The matança is not nowadays widely practised. Or at least the reported number of matances which this year have been subject to veterinary examination would suggest this to be the case; just over 500 inspections have been carried out. Nevertheless, and as with so many other Mallorcan traditions, there is a custom to be honoured and to be perpetuated. Which is where the town of Sineu comes into the equation. Today is the Fira de Ses Matances de Sineu, and central to the fair is a demonstration of what to do with the pig once it has been slaughtered (in an abattoir). Not a single part of the pig goes to waste - every piece of meat, the blood, the offal, the organs, the trotters, the fat are processed. It might all sound a bit gruesome, but then this is how it once was. There was no place for squeamishness when sustenance was needed, and it didn't matter that the pig had become more or less a part of the family. It might be noted that once upon a time pigs were essentially domestic animals rather than animals for farming. The production of meat was concentrated more on lamb and goat before an explosion in the cultivation of fig trees in the nineteenth century gave rise to far greater levels of pig farming; the fig is very fattening.

Tradition decrees that the slaughter of the pig doesn't occur until 11 November (Saint Martin's Day) and that it is more likely to occur nearer to Christmas time and so provide dishes for the festive period. Though the pig is the animal most commonly associated with the matança, it doesn't have exclusive rights on the slaughter; turkeys, for example, are also fattened and go towards the making of those festive meals.

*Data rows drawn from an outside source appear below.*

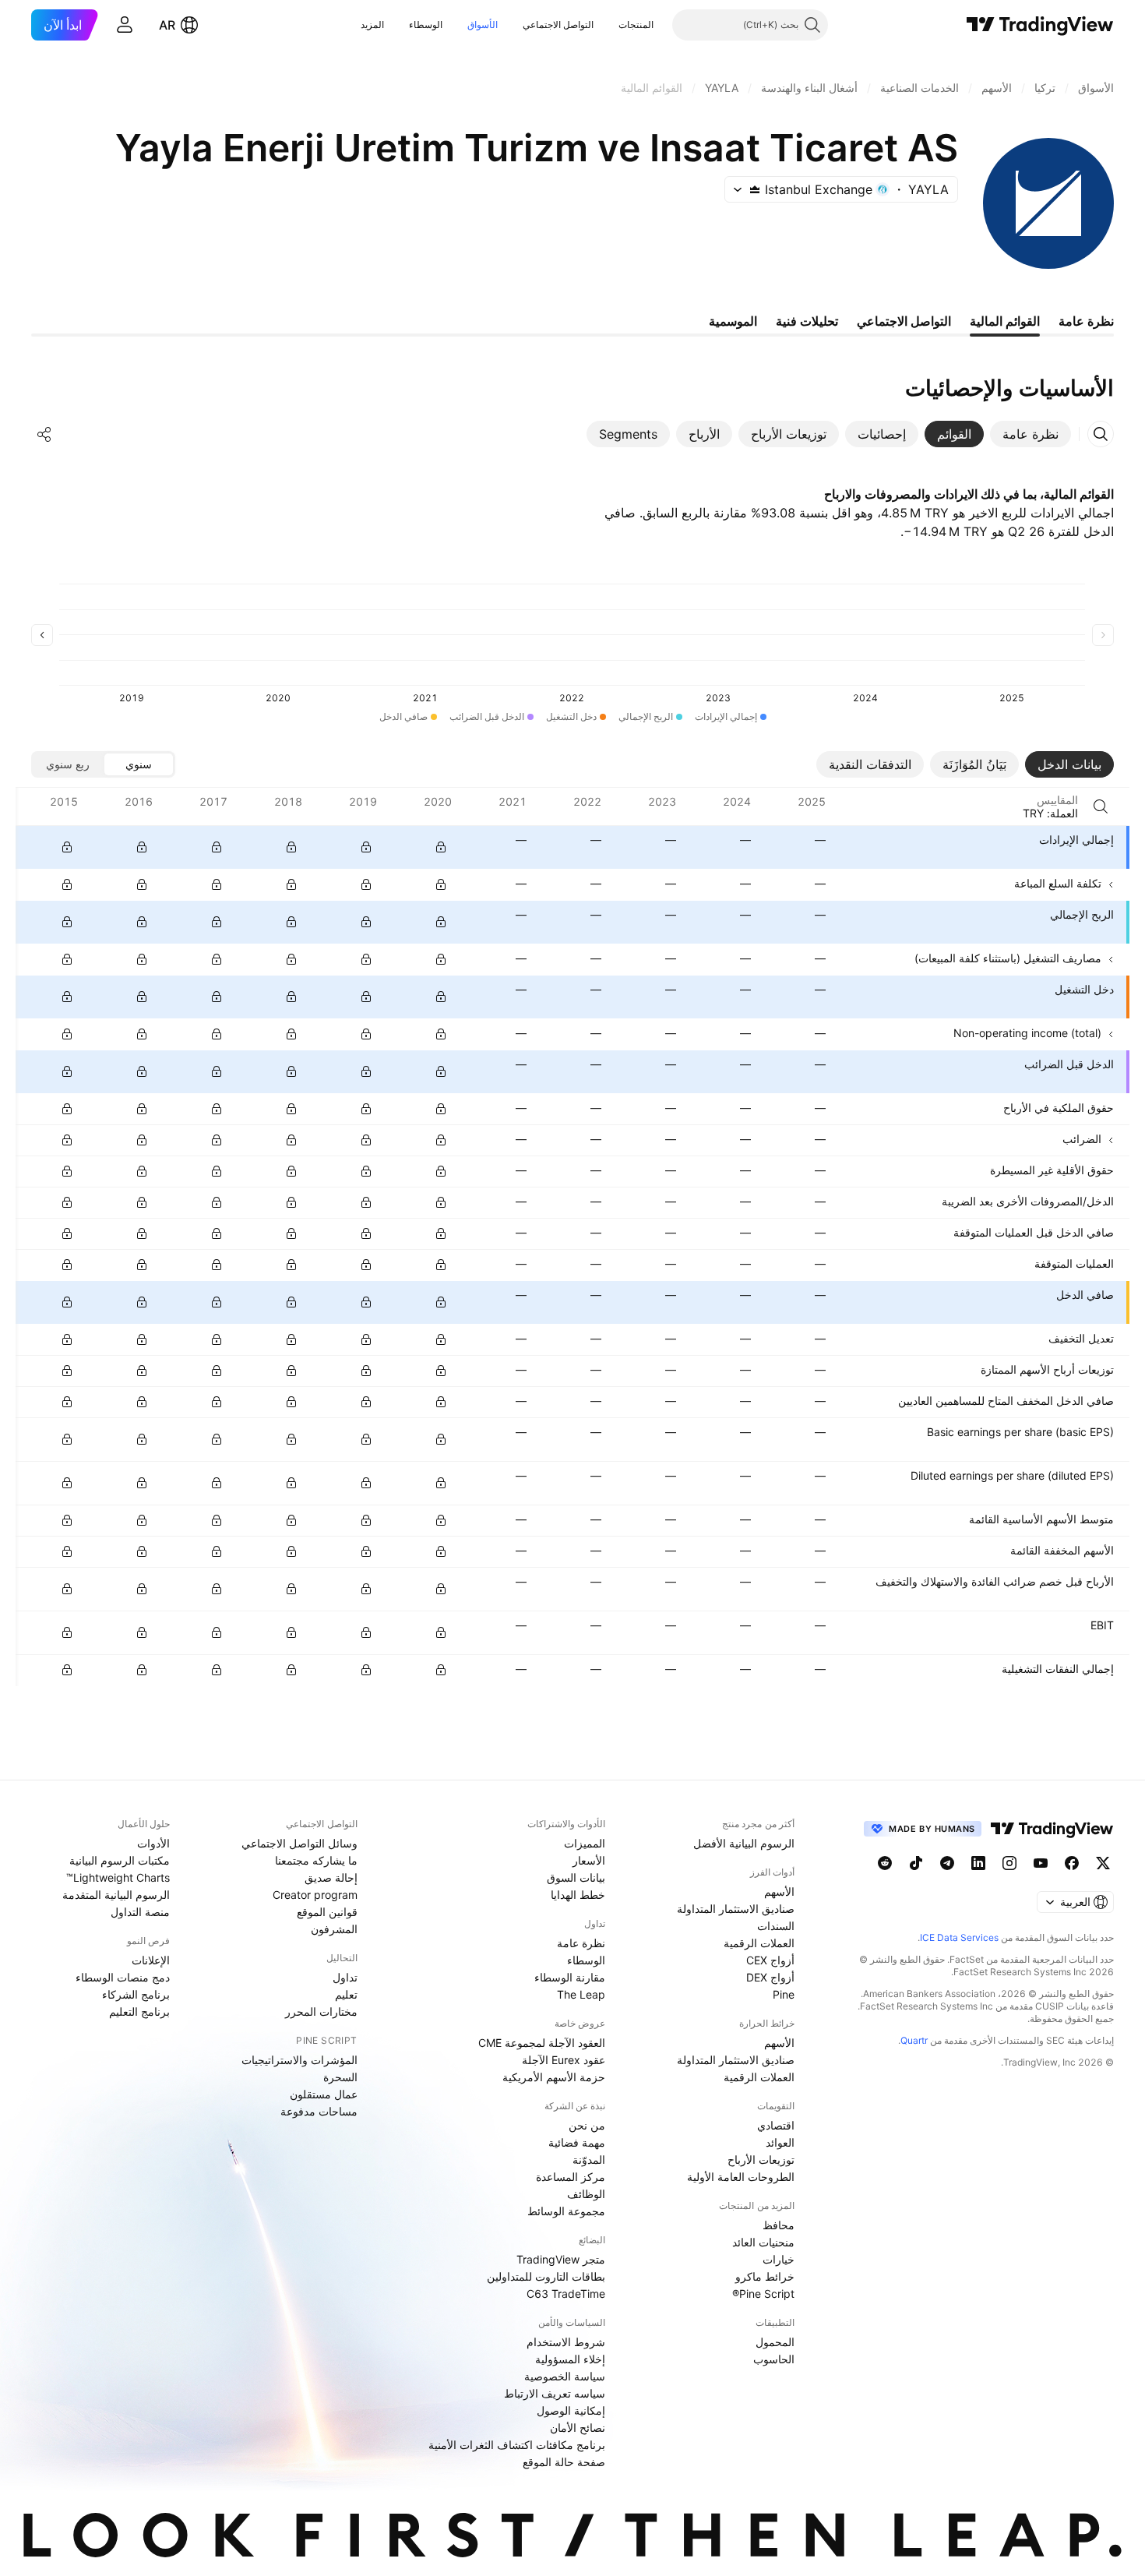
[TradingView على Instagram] (1009, 1863)
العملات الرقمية (759, 1943)
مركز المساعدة (570, 2176)
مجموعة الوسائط (566, 2211)
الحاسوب (773, 2359)
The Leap (581, 1994)
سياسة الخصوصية (564, 2376)
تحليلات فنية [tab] (807, 321)
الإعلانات (151, 1960)
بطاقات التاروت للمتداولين (546, 2276)
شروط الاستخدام (566, 2341)
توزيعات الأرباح (761, 2159)
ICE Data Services (959, 1937)
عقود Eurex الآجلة (563, 2059)
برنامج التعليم (139, 2011)
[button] (607, 25)
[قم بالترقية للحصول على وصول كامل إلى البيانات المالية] (67, 847)
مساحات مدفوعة (319, 2111)
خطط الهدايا (578, 1894)
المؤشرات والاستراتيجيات (299, 2059)
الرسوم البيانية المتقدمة (116, 1894)
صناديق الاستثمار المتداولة (735, 1908)
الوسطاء (425, 24)
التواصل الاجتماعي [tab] (904, 321)
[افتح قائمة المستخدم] (124, 25)
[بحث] (1100, 806)
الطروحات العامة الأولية (740, 2176)
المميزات (584, 1843)
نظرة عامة (581, 1943)
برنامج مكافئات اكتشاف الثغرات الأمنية (516, 2444)
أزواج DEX (770, 1977)
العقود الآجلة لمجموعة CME (541, 2042)
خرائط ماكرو (764, 2276)
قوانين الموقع (327, 1911)
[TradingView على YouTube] (1041, 1863)
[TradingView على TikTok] (916, 1863)
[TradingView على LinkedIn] (978, 1863)
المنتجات (636, 24)
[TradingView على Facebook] (1072, 1863)
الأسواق (482, 24)
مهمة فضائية (576, 2142)
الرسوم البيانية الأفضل (743, 1843)
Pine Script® (763, 2293)
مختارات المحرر (321, 2011)
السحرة (340, 2077)
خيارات (778, 2259)
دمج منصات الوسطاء (123, 1977)
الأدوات (153, 1843)
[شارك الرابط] (44, 434)
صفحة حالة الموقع (564, 2461)
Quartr (914, 2040)
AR (167, 25)
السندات (775, 1925)
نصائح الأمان (577, 2427)
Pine (783, 1994)
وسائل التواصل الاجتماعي (299, 1843)
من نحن (587, 2125)
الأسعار (588, 1860)
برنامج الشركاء (136, 1994)
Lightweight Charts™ (118, 1877)
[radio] (138, 764)
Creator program (315, 1894)
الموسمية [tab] (733, 321)
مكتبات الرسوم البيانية (119, 1860)
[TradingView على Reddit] (885, 1863)
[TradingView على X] (1103, 1863)
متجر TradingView (560, 2259)
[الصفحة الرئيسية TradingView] (1040, 25)
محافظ (778, 2225)
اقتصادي (775, 2125)
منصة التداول (140, 1911)
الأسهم (779, 1891)
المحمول (775, 2341)
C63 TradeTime (566, 2293)
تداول (345, 1977)
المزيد (372, 24)
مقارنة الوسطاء (569, 1977)
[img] (755, 189)
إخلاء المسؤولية (570, 2359)
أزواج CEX (770, 1960)
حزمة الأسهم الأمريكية (553, 2077)
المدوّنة (588, 2159)
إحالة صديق (331, 1877)
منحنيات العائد (763, 2242)
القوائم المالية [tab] (1005, 321)
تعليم (346, 1994)
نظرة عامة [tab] (1086, 321)
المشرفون (334, 1929)
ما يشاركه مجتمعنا (316, 1860)
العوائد (780, 2142)
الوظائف (586, 2193)
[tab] (1030, 434)
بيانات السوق (576, 1877)
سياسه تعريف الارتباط (554, 2393)
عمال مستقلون (324, 2094)
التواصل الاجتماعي (558, 24)
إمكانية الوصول (571, 2410)
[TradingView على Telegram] (947, 1863)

The matances fair in Sineu is a recent innovation. It started in 2003 as a theme to be appended to the Fair of Saint Thomas, he who was the doubting Thomas of biblical fame. His day, as in the anniversary of his death, isn't in fact until next Sunday. But what's a week when there's a fair to be held? The second Sunday of December is Thomas's day in Sineu, and as part of the fair today there will also be a contest for the largest pig. Mallorcan fairs love a how-big-is-something competition, and last year the winning pig (the regular pink variety) weighed in at 315 kilos. There is a separate contest for the largest black pig as well.

So, in Sineu today it is all about the pig. If you prefer not to watch the demonstration put on by the pork butchers, there are plenty of gastronomic treats to sample; mostly all of them of course of pig origin and with the sobrassada taking a starring role. On balance perhaps, an event that vegetarians might prefer to give a miss, but an event which, nonetheless, is a celebration of how Mallorca once was.